トレンドマイクロは11月26日、オンライン銀行詐欺ツール「DRIDEX」に関連する複数のスパムメールを確認したとしてセキュリティブログで注意を促した。
「DRIDEX」は、米国と英国の法執行機関によって、10月に攻撃活動の起点となるコマンド&コントロール(C&C)サーバ間のネットワークが閉鎖に追い込まれている。これにより、DRIDEXの攻撃活動に大きな打撃を与えることはできたものの、活動の終息には至らなかったという。すべてのインフラストラクチャを停止し、攻撃者グループ全員を逮捕しない限りは、完全に終息させることは不可能とされている。
|
「DRIDEX」の検出数の国別割合(2015年10月13日~11月23日) 資料:トレンドマイクロ |
トレンドマイクロは、C&Cサーバの閉鎖後も脅威の監視と、法的機関との協働を続けていたが、C&Cサーバが閉鎖された直後の一カ月で、すでにスパムメールを確認している。スパムメールの多くは、請求書、未払い通知、資産報告書、預金残高、領収書といった金融に関連したソーシャル・エンジニアリングを利用しており、それぞれ内容の異なる約10種類の亜種があった。
|
「DRIDEX」を拡散するために利用されたスパムメールの例 |
|
「DRIDEX」を拡散するために利用されたスパムメールの例 |
トレンドマイクロがスパムメールの送信活動を詳しく検証した結果、2014年8月頃から確認されている「DRIDEX」を利用するボットネットによって送信されたものであることが判明した。「DRIDEX」を利用するボットネットは、番号によって分類され、どの攻撃者やキャンペーンによるものか、またどの標的に関連するものかを番号で識別できる。スパムメールで使われた番号は、トレンドマイクロが2014年から確認している。
|
|
今回のスパムメール送信活動で確認された「DRIDEX」に関連付いた番号 |
また、亜種を解析した結果、これまでの亜種と同様に、難読化や間接呼び出しなどの解析を"より"困難にするための複雑な手法を利用されていることが判明した。以前の解析では、電子メールの送信に関連した文字列がコードに含まれていたが、今回の亜種も同様の機能を備えている疑いがある。メール送信機能があれば、「DRIDEX」のボットネットだけで感染フローを完結させることができる仕様となる。
|
|
「DRIDEX」のコード |
スパムメールには、マクロを含むExcelファイルとWordファイルが添付されており、開封すると「DRIDEX」の不正なファイルをダウンロードする。マクロを悪用する手法は、以前にも「DRIDEX」を拡散するために用いられており、今回の攻撃者も同様の手法を利用していると見られている。

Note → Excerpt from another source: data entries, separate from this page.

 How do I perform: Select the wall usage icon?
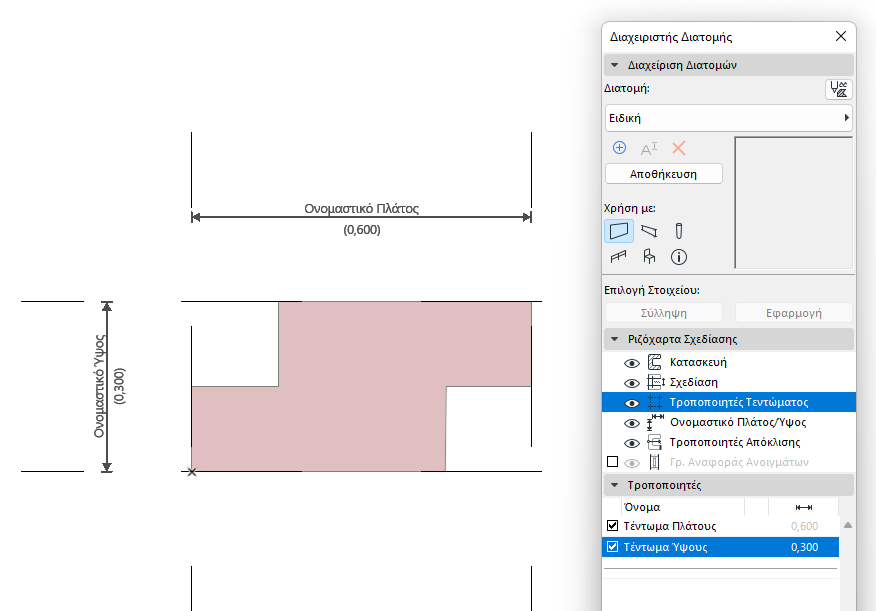point(619,231)
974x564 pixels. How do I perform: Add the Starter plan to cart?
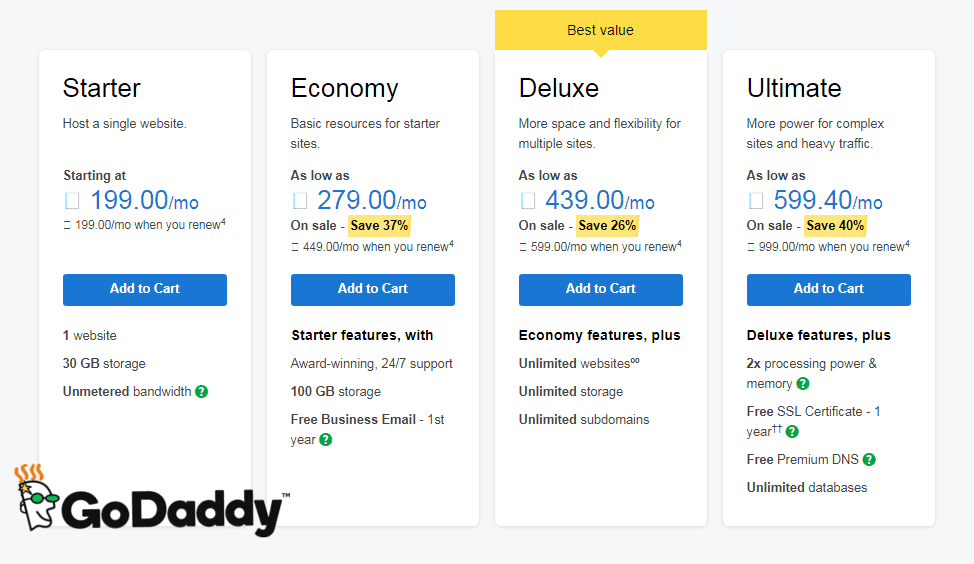tap(145, 289)
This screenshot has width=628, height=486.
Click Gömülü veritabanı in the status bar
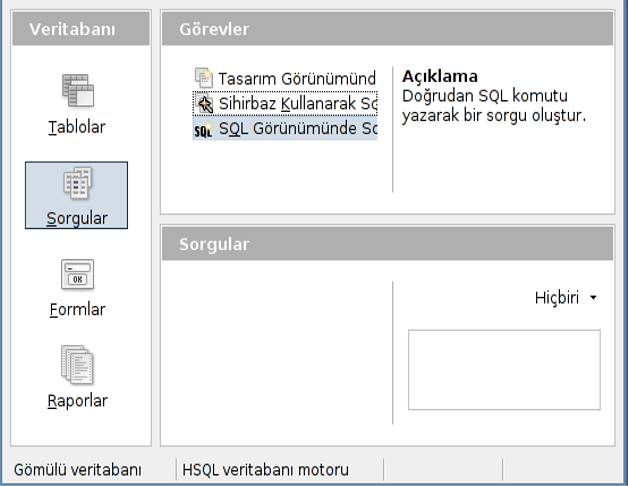(x=78, y=469)
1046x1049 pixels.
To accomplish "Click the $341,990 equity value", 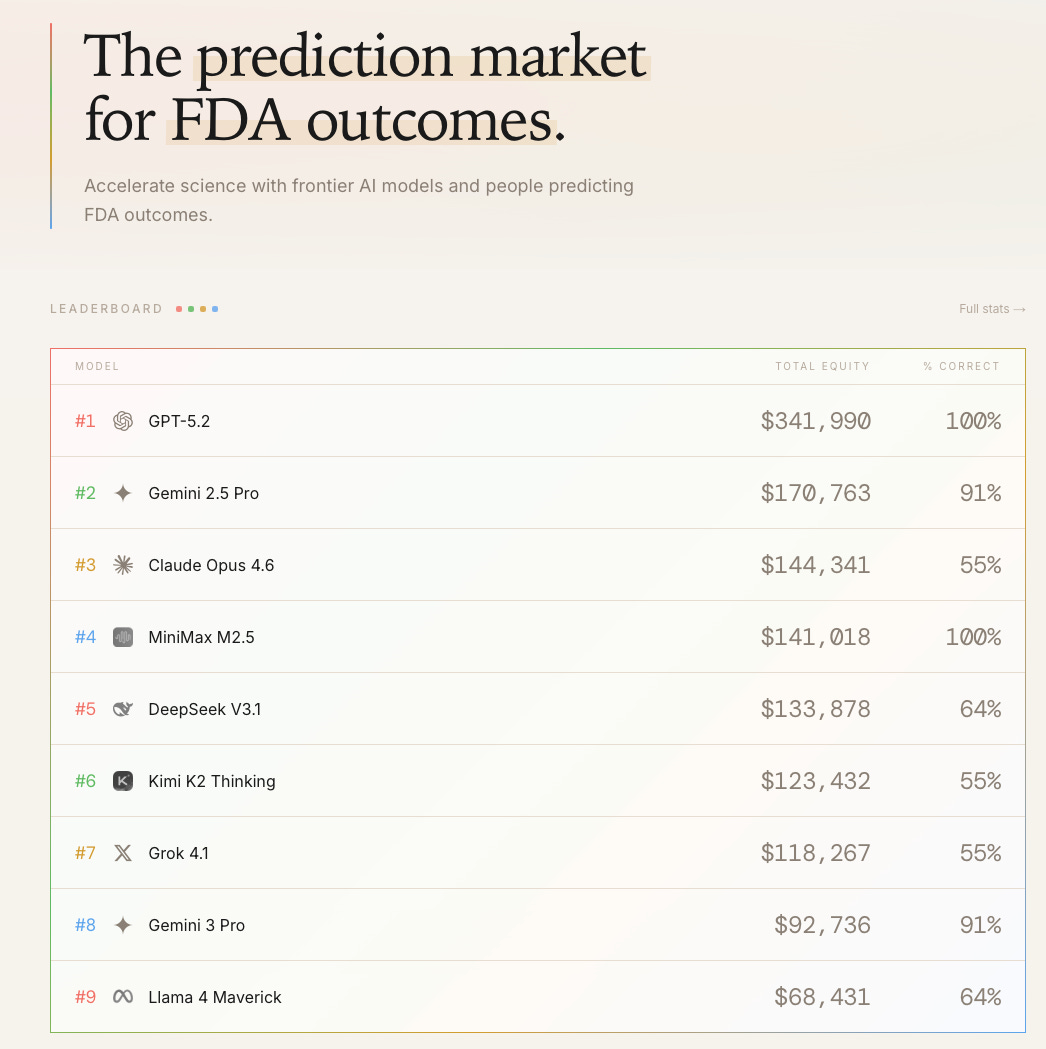I will 815,421.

新たなスパムメールの送信活動が確認されたことで、「DRIDEX」を利用する攻撃者グループが再編成され、サイバー犯罪活動を新たに開始したことを示唆していると見られており、新たな脅威として認識する必要がある。
トレンドマイクロは「DRIDEX」の攻撃を防ぐ手段として、端末にインストールされているWordやExcelでは通常マクロを無効にしておき、必要な時だけ有効にするようにと呼び掛けている。